Now the guts of the MASTER* macro (pool_virtual_master_db_node_id())
is modified to check Req_info->switching which is true while
failover/failback is ongoing. If true, emit warning message and exit
the process. There's still a small window I know, but this should
greatly reduce the chance to access bogus MASTER connection without
using any locking.

diff --git a/src/context/pool_query_context.c b/src/context/pool_query_context.c
index b237a8ca44f5347b21b18b8bd404b35e8f985675..837fb01af3e91b935833da540bc15489b7c7cbaf 100644 (file)
--- a/src/context/pool_query_context.c
+++ b/src/context/pool_query_context.c
@@ -318,6 +318,20 @@ pool_virtual_master_db_node_id(void)
                return REAL_MASTER_NODE_ID;
        }
 
+       /*
+        * Check whether failover is in progress.

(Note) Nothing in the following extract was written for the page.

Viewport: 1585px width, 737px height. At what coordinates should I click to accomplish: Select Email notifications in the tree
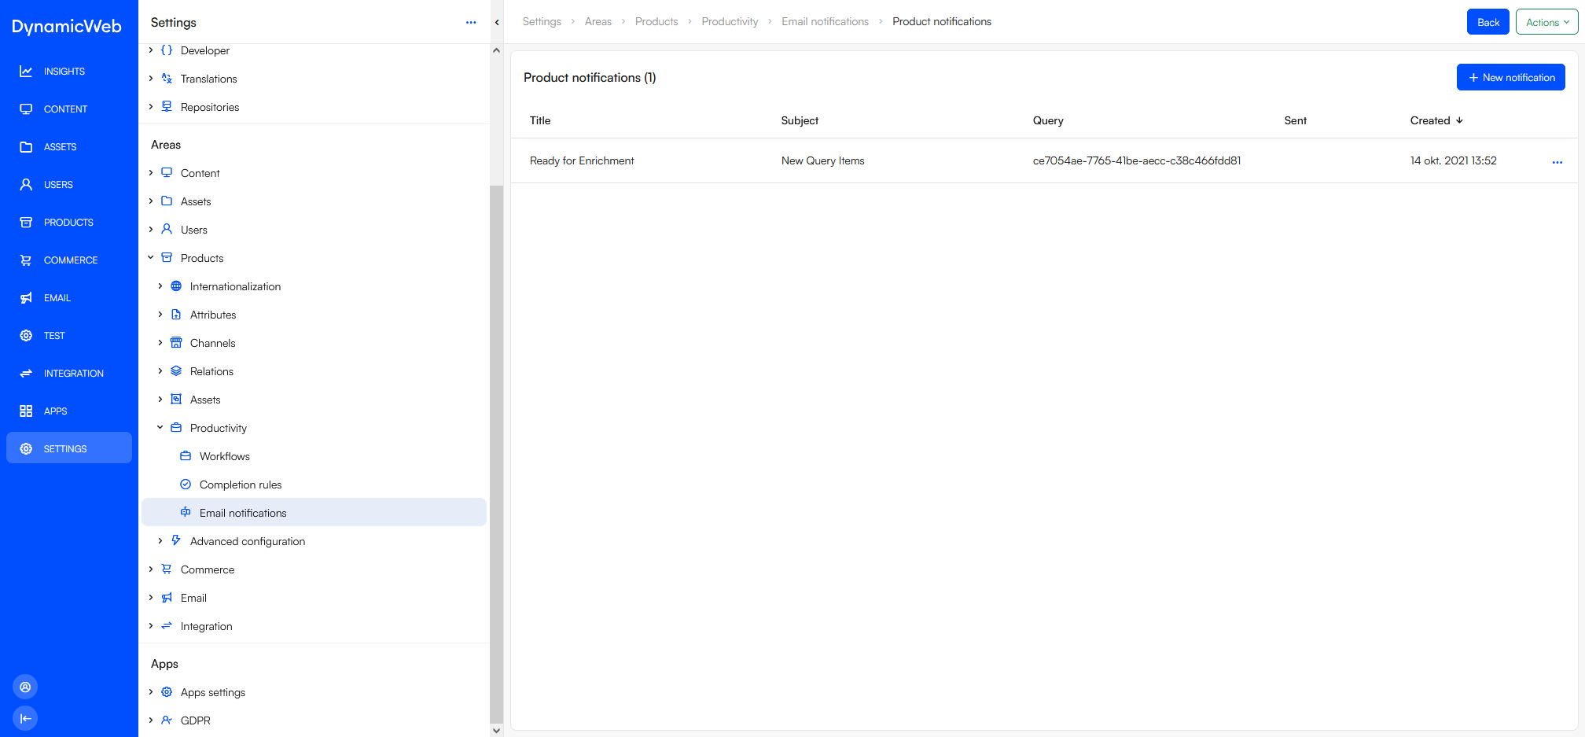243,512
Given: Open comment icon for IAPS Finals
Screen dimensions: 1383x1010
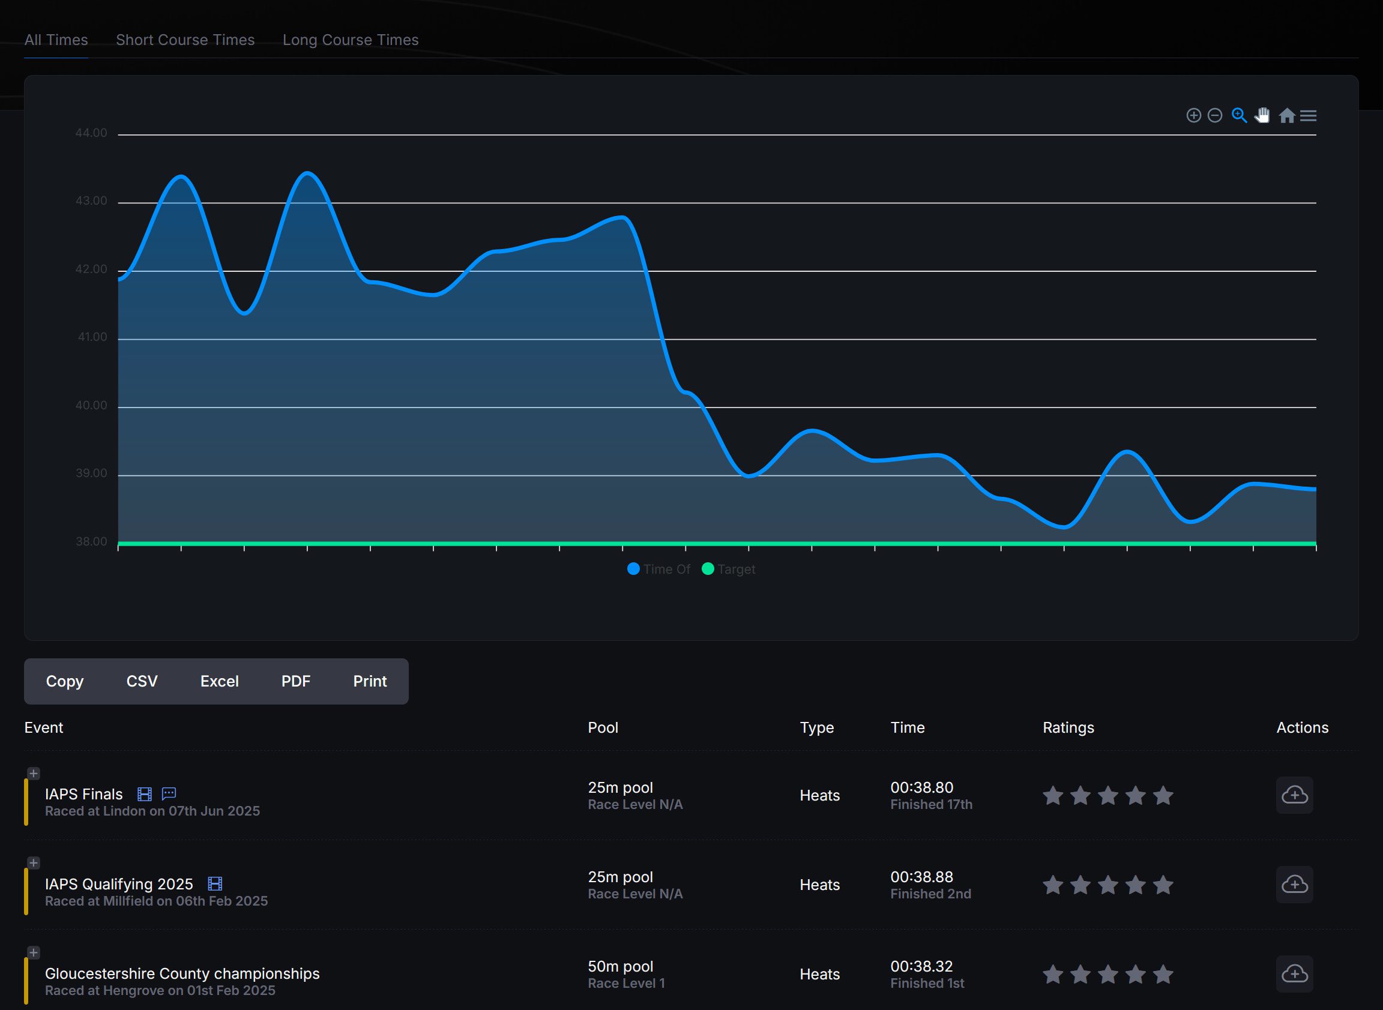Looking at the screenshot, I should [169, 794].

If so, just abort this session.
+        */
+       if (Req_info->switching)
+       {
+               POOL_SETMASK(&BlockSig);
+               ereport(WARNING,
+                               (errmsg("failover/failback is in progress"),
+                                               errdetail("executing failover or failback on backend"),
+                                errhint("In a moment you should be able to reconnect to the database")));
+               POOL_SETMASK(&UnBlockSig);
+               child_exit(POOL_EXIT_AND_RESTART);
+       }
+
        if (sc->in_progress && sc->query_context)
        {
                int                     node_id = sc->query_context->virtual_master_node_id;